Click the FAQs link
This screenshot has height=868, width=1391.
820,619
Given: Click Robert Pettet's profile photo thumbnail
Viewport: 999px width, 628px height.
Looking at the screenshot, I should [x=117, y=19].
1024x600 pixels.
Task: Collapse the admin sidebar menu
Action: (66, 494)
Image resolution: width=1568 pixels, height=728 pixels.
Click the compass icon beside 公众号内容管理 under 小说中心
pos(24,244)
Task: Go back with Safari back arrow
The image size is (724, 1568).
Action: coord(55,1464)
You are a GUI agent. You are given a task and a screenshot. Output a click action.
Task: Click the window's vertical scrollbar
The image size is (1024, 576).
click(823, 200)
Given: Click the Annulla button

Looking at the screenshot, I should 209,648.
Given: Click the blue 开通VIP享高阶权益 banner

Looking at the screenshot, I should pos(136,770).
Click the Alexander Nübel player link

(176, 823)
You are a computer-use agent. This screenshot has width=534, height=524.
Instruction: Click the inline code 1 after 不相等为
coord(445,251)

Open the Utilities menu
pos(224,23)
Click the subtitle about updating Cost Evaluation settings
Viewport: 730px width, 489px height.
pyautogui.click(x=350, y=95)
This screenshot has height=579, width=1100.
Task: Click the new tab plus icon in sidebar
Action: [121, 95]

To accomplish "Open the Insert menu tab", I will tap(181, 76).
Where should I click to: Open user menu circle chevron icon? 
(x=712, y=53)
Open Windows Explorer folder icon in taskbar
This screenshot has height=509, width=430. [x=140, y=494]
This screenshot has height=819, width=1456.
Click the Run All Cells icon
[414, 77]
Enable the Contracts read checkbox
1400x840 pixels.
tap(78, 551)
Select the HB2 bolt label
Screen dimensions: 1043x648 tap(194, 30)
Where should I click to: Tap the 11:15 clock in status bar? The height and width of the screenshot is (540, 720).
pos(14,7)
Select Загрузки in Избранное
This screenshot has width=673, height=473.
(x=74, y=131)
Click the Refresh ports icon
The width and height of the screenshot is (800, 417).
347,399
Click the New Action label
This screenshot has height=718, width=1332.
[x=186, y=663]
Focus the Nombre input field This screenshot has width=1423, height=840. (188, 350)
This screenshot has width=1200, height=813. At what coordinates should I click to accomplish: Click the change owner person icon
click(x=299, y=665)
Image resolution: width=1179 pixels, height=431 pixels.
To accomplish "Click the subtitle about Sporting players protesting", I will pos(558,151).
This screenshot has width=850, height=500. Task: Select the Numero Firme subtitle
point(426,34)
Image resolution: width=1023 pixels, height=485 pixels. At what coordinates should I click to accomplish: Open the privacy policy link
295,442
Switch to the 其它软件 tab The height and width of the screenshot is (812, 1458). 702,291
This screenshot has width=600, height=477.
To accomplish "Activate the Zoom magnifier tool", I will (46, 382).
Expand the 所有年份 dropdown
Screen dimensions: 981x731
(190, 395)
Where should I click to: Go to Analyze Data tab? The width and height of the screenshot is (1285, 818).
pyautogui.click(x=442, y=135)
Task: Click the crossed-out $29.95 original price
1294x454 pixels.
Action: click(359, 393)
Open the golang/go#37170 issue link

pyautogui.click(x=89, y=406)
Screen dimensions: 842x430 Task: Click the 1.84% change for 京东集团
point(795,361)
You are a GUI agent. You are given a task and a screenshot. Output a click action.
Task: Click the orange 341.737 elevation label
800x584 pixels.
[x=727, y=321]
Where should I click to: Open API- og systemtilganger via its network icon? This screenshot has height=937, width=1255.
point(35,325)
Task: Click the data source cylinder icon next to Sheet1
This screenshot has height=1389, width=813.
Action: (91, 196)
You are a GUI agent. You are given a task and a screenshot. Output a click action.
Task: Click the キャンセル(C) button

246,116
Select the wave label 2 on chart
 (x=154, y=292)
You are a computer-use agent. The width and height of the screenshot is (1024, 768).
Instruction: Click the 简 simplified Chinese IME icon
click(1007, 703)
---------------
*What is required*: Above are the records; print exactly the lines from the line with "This screenshot has height=1389, width=813." to the line with "You are a computer-use agent. The", including both, and nothing else.

*Task answer*:
This screenshot has height=1389, width=813.
Action: (91, 196)
You are a GUI agent. You are given a task and a screenshot. Output a click action.
Task: Click the キャンセル(C) button

246,116
Select the wave label 2 on chart
 (x=154, y=292)
You are a computer-use agent. The width and height of the screenshot is (1024, 768).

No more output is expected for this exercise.